• _Consigna 1_:
Responde a partir del texto sobre los sefardíes:
(a) ¿Qué palabra se cita como ejemplo de palabra hermosa del castellano que conservaron?
(b) ¿De quién dice el texto que es el mismo idioma?
(c) ¿Quién les abrió de nuevo las puertas de la nacionalidad?
• _Consigna 2_:
Escribe una continuación del texto sobre los sefardíes a partir de su última frase.

• _Texto de trabajo_:
┄┄┄┄┄┄┄┄┄┄┄┄┄┄┄┄┄┄┄┄
Sefarad

Hoy que tantos españoles reniegan de una lengua que también es suya, ellos, los sefardíes, nos la devuelven intacta, como era hace quinientos años. El castellano dulce, de ‘eses’ sonoras y abundancia de sibilantes, de ‘uves’ aún labiodentales, de ‘elles’ que aún no se habían hecho yeístas, una fiesta de sonidos envolventes y sensuales -con palabras tan hermosas como ‘solombra’- que luego fue haciéndose más contundente y claro, es lo que ellos han conservado durante cinco siglos para que ahora podamos seguir gozándolo. Es asombroso el desprecio con el que se les trató frente al amor a Sefarad, a su lengua, a su patria, que les unió en el destierro y todavía continúa siendo su seña de identidad.

No sé si fue eso, la mezcla de la nostalgia y la injusticia sufrida, junto a la dulcedumbre del idioma, el mismo de Nebrija, lo que ha añadido una pátina de melancolía a todas las tonadas y canciones que llevaron con ellos y que nosotros habíamos perdido. Hasta la pasada semana. Cuando Felipe VI, en nombre de la misma monarquía que los expulsó, les abrió de nuevo las puertas de su nacionalidad, la que ellos de su corazón nunca arrancaron.

Y eso sí que es en verdad milagroso, o acaso nos pone delante de la evidencia de que no siempre los españoles hemos renegado de España, de que quizás una vez fuimos como ellos. Y es que hay algo admirable en el pueblo judío, sefardí o no: la idea de continuidad que es toda cultura, el respeto a lo heredado, la convicción de que sin esa fidelidad ya la diáspora habría acabado con ellos. No cabe otra explicación para entender cómo un pueblo tan golpeado resiste aún a esa especie de sentimiento generalizado y despreciable que es el antisemitismo. Y acaso es la razón por la que nuestras sociedades igualitaristas los odian: porque, al menos en eso, en el respeto a sí mismos, son mejores.
┄┄┄┄┄┄┄┄┄┄┄┄┄┄┄┄┄┄┄┄
Registros de una colección
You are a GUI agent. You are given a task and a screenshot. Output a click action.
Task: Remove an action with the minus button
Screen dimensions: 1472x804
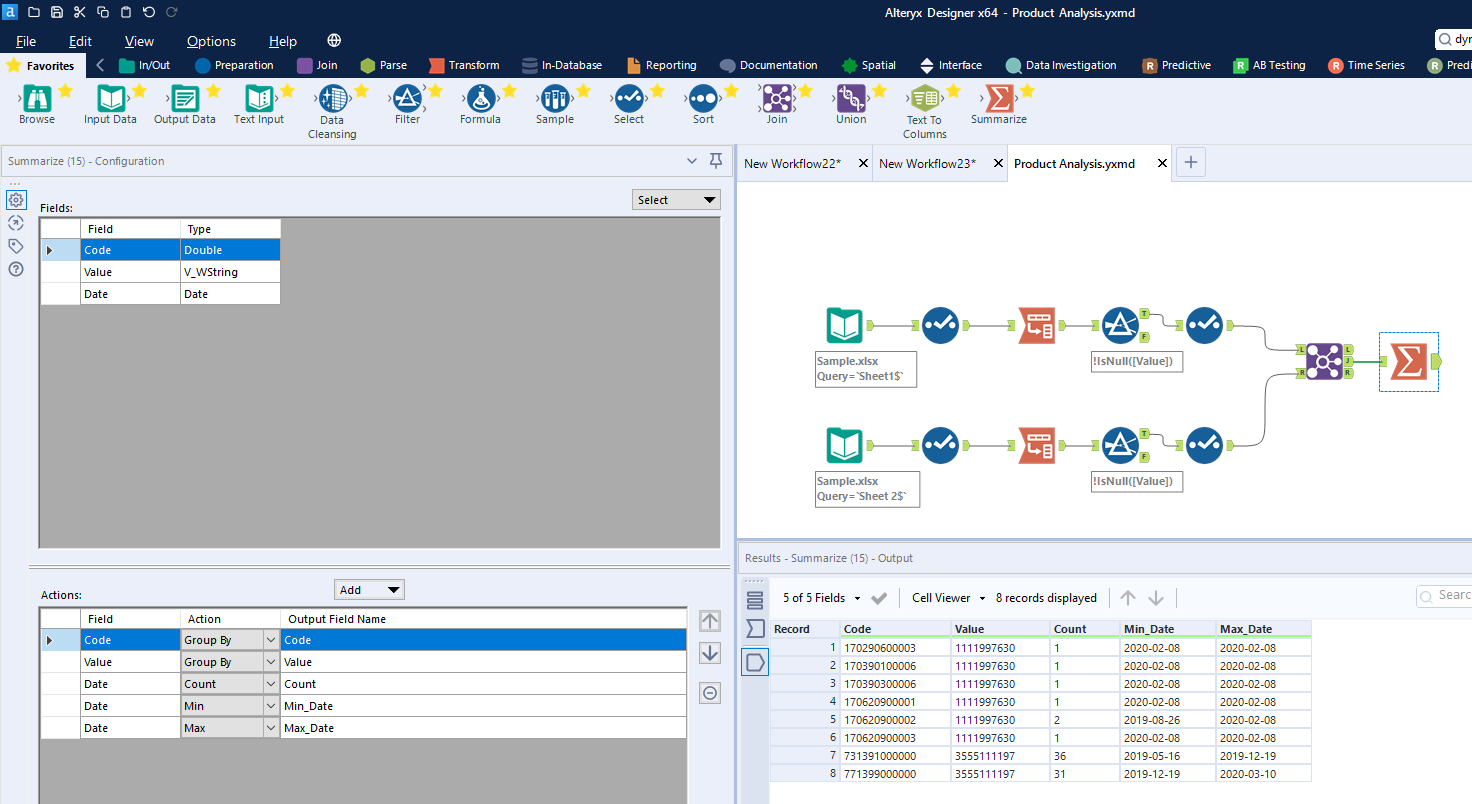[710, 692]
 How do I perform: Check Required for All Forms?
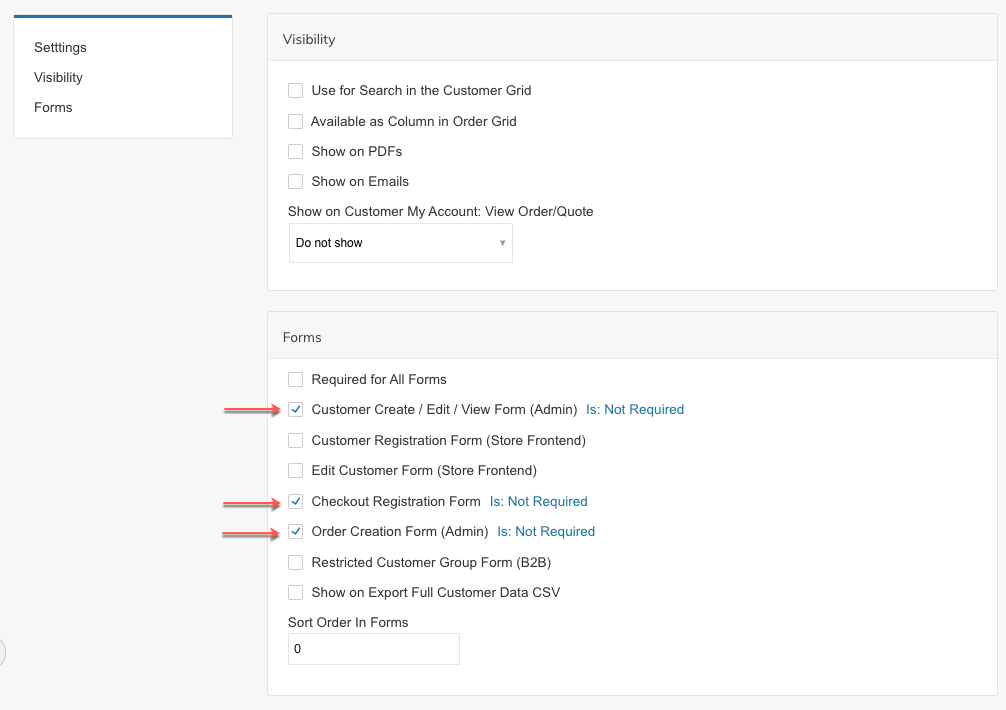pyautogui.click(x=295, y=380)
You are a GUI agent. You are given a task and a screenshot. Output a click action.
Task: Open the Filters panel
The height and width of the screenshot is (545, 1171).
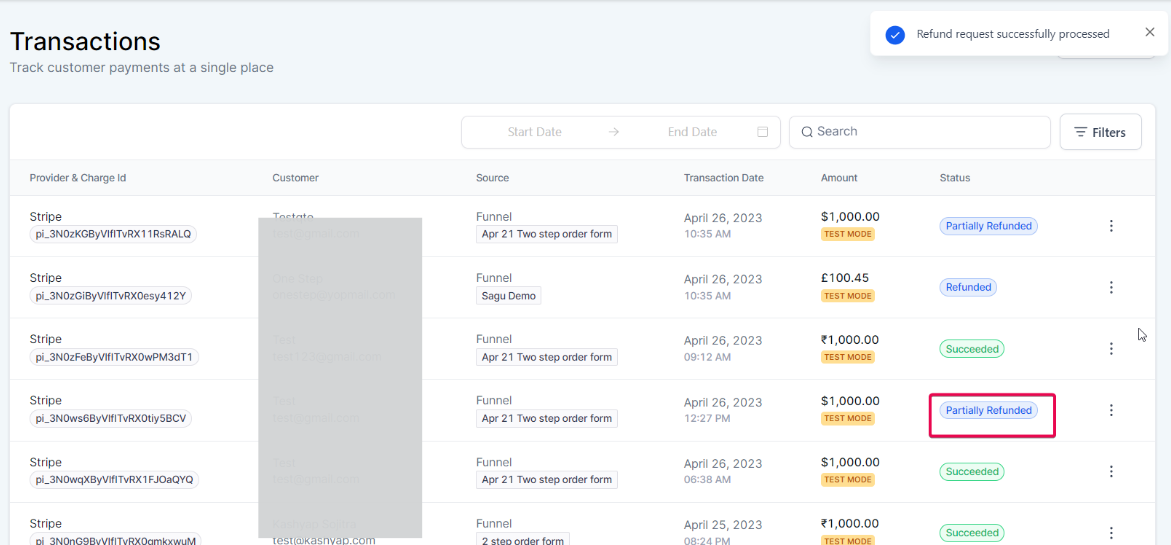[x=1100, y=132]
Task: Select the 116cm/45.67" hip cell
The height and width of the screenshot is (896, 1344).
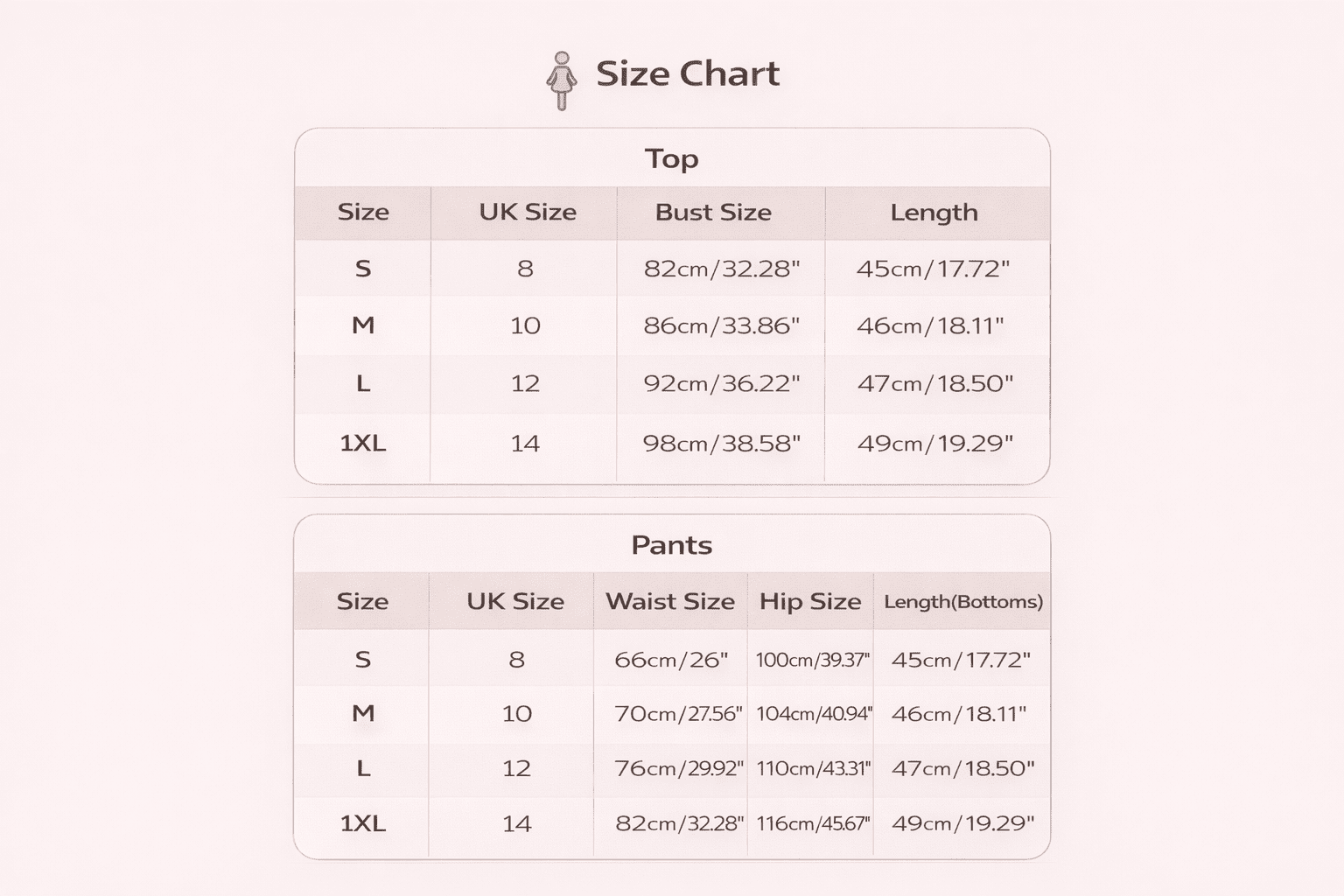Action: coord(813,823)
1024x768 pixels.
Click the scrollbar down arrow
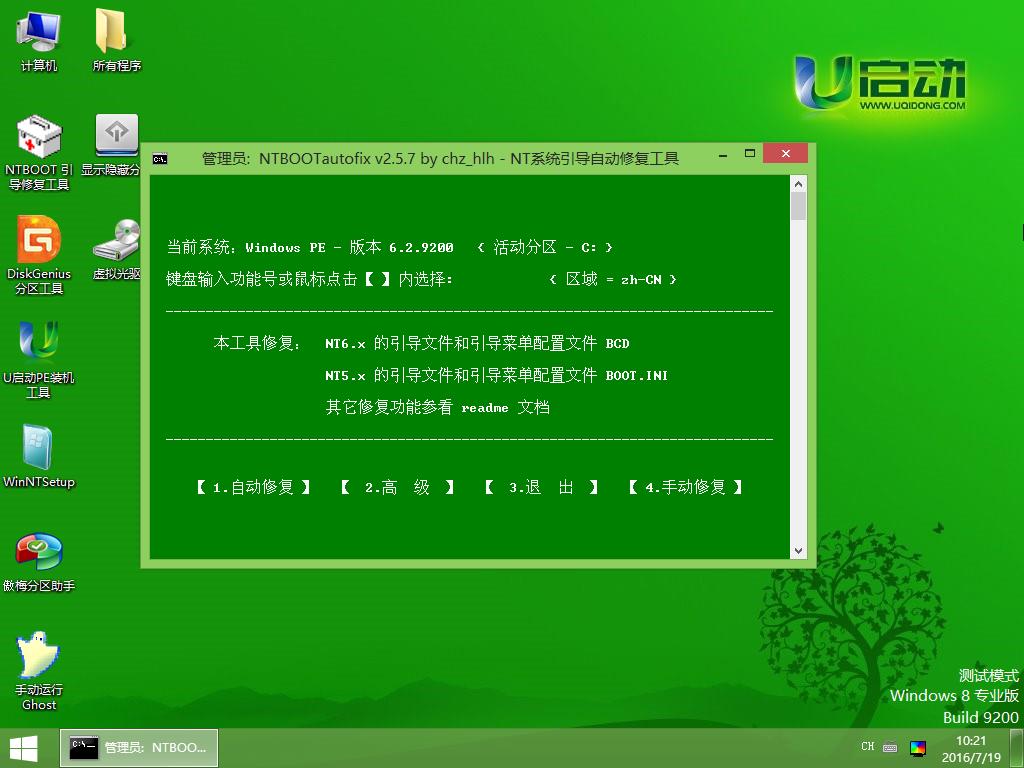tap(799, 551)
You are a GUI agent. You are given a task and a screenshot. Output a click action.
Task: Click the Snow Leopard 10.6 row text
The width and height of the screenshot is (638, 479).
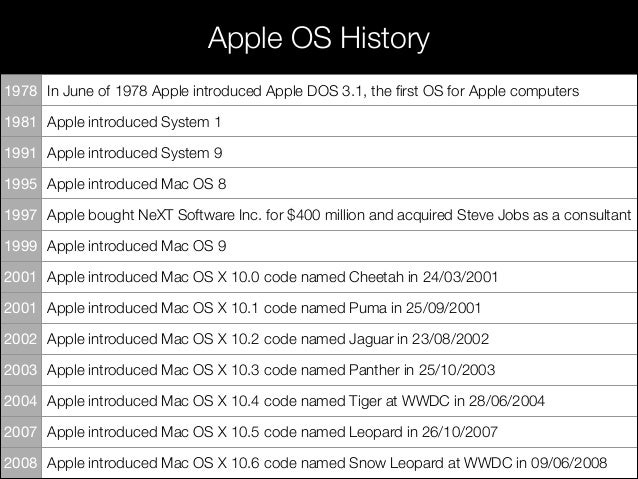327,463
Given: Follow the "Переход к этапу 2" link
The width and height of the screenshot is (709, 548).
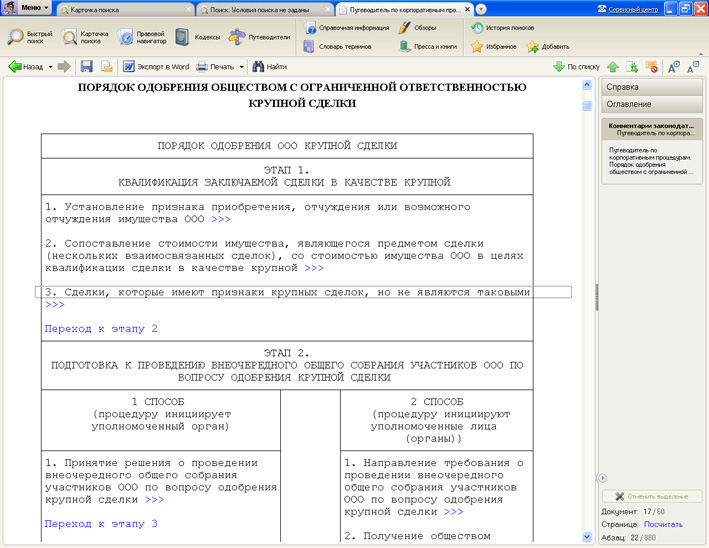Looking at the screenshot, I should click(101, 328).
┄┄┄┄┄┄┄┄┄┄┄┄┄┄┄┄┄┄┄┄
• _Respuesta 1_:
(a) ‘Solombra’.
(b) De Nebrija.
(c) Felipe VI.

• _Respuesta 2_:
Creo que España debería celebrar, bastante más de lo que lo está haciendo, el regreso de nuestros compatriotas perdidos, la reparación de una injusticia, la recuperación de un estadio de la lengua castellana en un momento en que ya se estaba convirtiendo en española y lengua de todos. Seguramente, la expulsión fue entonces considerada necesaria, cuando la idea de unidad reinaba en Europa, cuando se aspiraba a rehacer una cristiandad unida como un nuevo imperio romano. Ese fue el sueño del emperador Carlos, el hijo de quienes expulsaron a los judíos, y la idea por cuyo afán España se desangró en guerras interminables.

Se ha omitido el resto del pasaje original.